Run the following command to start the listener:

   [<User>@<Server> ~]$ lsnrctl start <SID>

4. Restore the OID database

a. Use the following commands to connect to the rman prompt:

   RMAN> SET DBID 12345;
   RMAN> STARTUP NOMOUNT;
   RMAN> RESTORE CONTROLFILE FROM "<Backup_Location>/<Backup_file_name>";
   RMAN> ALTER DATABASE MOUNT;
   RMAN> RESTORE DATABASE;
   RMAN> RECOVER DATABASE;
   RMAN> ALTER DATABASE OPEN RESETLOGS;

b.
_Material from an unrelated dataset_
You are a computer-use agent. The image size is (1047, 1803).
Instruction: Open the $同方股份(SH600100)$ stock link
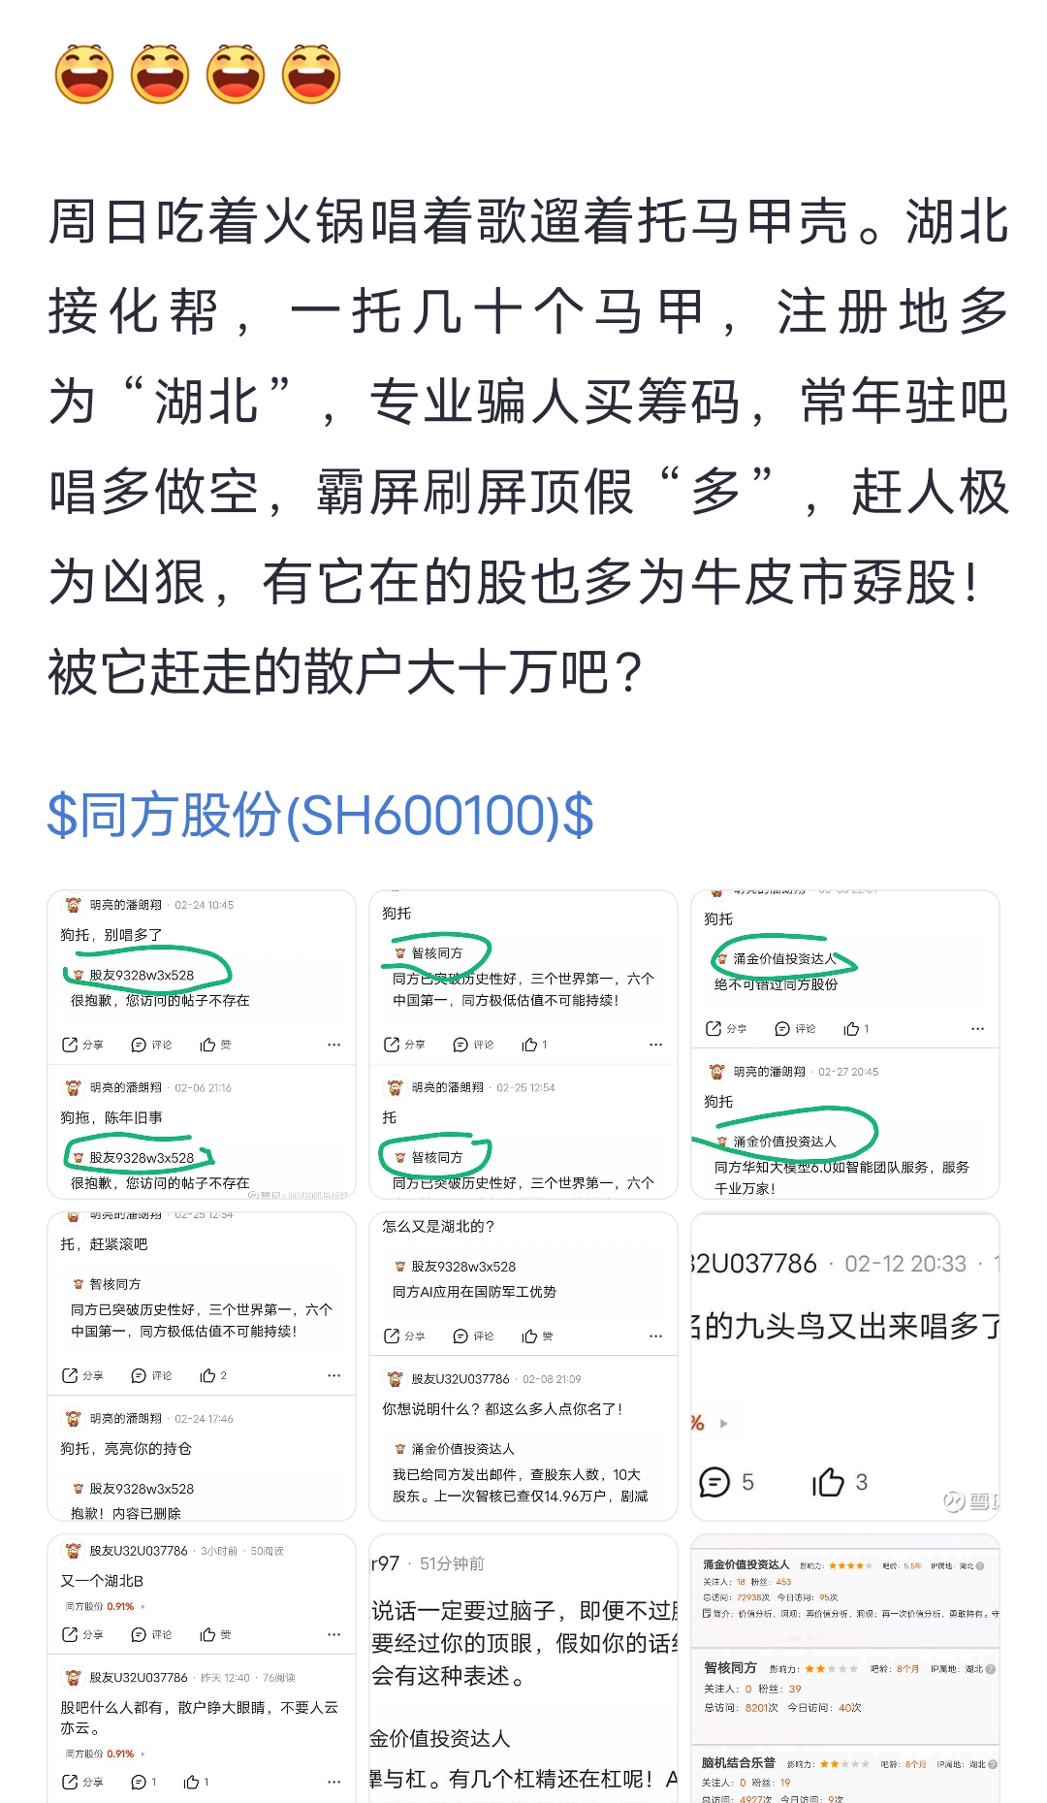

Set the DBID. You can find your DBID in one of the following locations:

  • The autobackup control file uses the DBID in its file name. Use the show all command to display the files. The autobackup naming convention uses the following format: IIIIIIIIII-YYYYMMDD-QQ

    • IIIIIIIIII: The DBID.
    • YYYYMMDD: The day the backup generated.
    • QQ: A hex sequence that starts with 00 and has a maximum value of FF.
  • The rman client displays the DBID in any text files that preserve the output from an RMAN session when it starts up and connects to your database, as shown in the following example:

    [@ ~]$ rman target /

    Recovery Manager: Release 10.1.0.5.0 - Production

    Copyright (c) 1995, 2004, Oracle. All rights reserved.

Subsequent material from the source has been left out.